Join Hard Histories at Hopkins for a virtual conversation showcasing research from Hard Histories’ spring 2023 lab on the Johns Hopkins Hospital Colored Orphan Asylum. Created pursuant to Mr. Hopkins’s 1873 will, the asylum operated from 1875 to 1914 and provided lodging and other support to children whose family circumstances kept them from remaining at home. Lab members have investigated the migration of the asylum site, from Biddle Street to Remington and 31st Streets, on what is today the JHU Homewood campus. They have also recovered the names and, in some cases, the life stories of the approximately 300 girls resident in the asylum and have explored what “care” meant in a place that prepared girls for lives of domestic service in the homes of others. They have also asked questions about governance of the asylum, asking about the role that Baltimore’s elite women played in the operation of the asylum through its “Lady Managers.” Hosted by historian Dr. Amy Rosenkrans, Hard Histories at Hopkins director Dr. Martha S. Jones will be in conversation with JHU history PhD candidate Emma Katherine Bilski and undergraduate students Kamal Kaur, Matt Palmer, and Emma Petite.
Amy Rosenkrans received her PhD from Notre Dame of Maryland University, where she wrote the dissertation “The Good Work”: Saint Frances Orphan Asylum and Saint Elizabeth Home, Two Baltimore Orphanages for African Americans. In 2018, she was awarded the Joseph L. Arnold Prize for Outstanding Writing on Baltimore History by the Baltimore City Historical Society for her paper, “The “Good Work”: The Franciscan Sisters of Saint Mary, Mill Hill and the African American Mission in Baltimore.” Rosenkrans is currently a middle school social studies teacher in Baltimore City Schools. In her spare time, she is the secretary of the Maryland Women’s Heritage Center Executive Board, where she was one of the volunteer researchers for the Woman’s Suffrage Centennial Project. Her current project, Memories of the Baltimore Woman’s Industrial Exchange, strives to document the history of the institution and the people who made it a Baltimore icon.
Emma Katherine Bilski is a PhD candidate in history at Johns Hopkins University, who currently works as a teaching and research assistant in the Hard Histories at Hopkins Research Lab. She also holds a masters in global and imperial history from the University of Oxford (Oxford, UK). Her research deals broadly with histories of religion, race, and violence in the early modern world, and she has been working in public history (in many different forms) since 2011. Today her undergraduate teaching and public-facing consulting work involve palaeography (the art of deciphering old handwriting) and ethnohistorical methods and focus thematically on Indigenous/Native American and Black histories of the greater Baltimore area.
Kamal Kaur is an undergraduate student studying Molecular and Cellular Biology and Public Health Studies at Johns Hopkins University. She is currently a student in Dr. Martha Jones’ Hard Histories at Hopkins Spring 2023 Research Lab. As a Baltimore local she’s taken an interest in discovering the important connections between the historic city and the Johns Hopkins community.
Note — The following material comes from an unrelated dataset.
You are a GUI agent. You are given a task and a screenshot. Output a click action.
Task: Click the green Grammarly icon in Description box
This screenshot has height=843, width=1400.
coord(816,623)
Matt Palmer (he/they) is a senior history student minoring in Latin American studies. They are excited about how financial records can be used to illustrate the daily lives of girls at the Colored Orphan Asylum.
Emma Petite is a junior majoring in political science and international studies with a focus on racial politics. An aspiring civil rights attorney, she is fascinated by the process of uncovering the untold histories of Johns Hopkins under Dr. Jones’ stewardship. Outside of class, she is on the executive committee of the Hopkins Foreign Affairs Symposium, is an intern for the Black Girls Vote Research Network, and tutors at a local prison. This summer, she will be taking the archival tools she has learned from the Hard Histories course and applying them to original research on Hopkins’ newly acquired archive of the Black Panther Party newspaper.
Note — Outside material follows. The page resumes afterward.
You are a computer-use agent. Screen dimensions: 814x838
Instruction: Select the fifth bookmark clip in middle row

Martha S. Jones is the Society of Black Alumni Presidential Professor, a professor of history, and a professor at the SNF Agora Institute at Johns Hopkins. She is a legal and cultural historian whose work examines how Black Americans have shaped the history of American democracy. Jones is the author of Vanguard: How Black Women Broke Barriers, Won the Vote, and Insisted on Equality for All (2020), selected as one of Time‘s 100 must-read books for 2020.
This event is part of a series of conversations hosted by Hard Histories in spring 2023, exploring the histories of Blackness, slavery, and racism in the Maryland area and beyond. Launched in fall 2020, the Hard Histories at Hopkins Project examines the role that racism and discrimination have played at Johns Hopkins. Blending research, teaching, public engagement, and the creative arts, Hard Histories aims to engage our broadest communities—at Johns Hopkins and in Baltimore—in a frank and informed exploration of how racism has been produced and permitted to persist as part of our structure and our practice.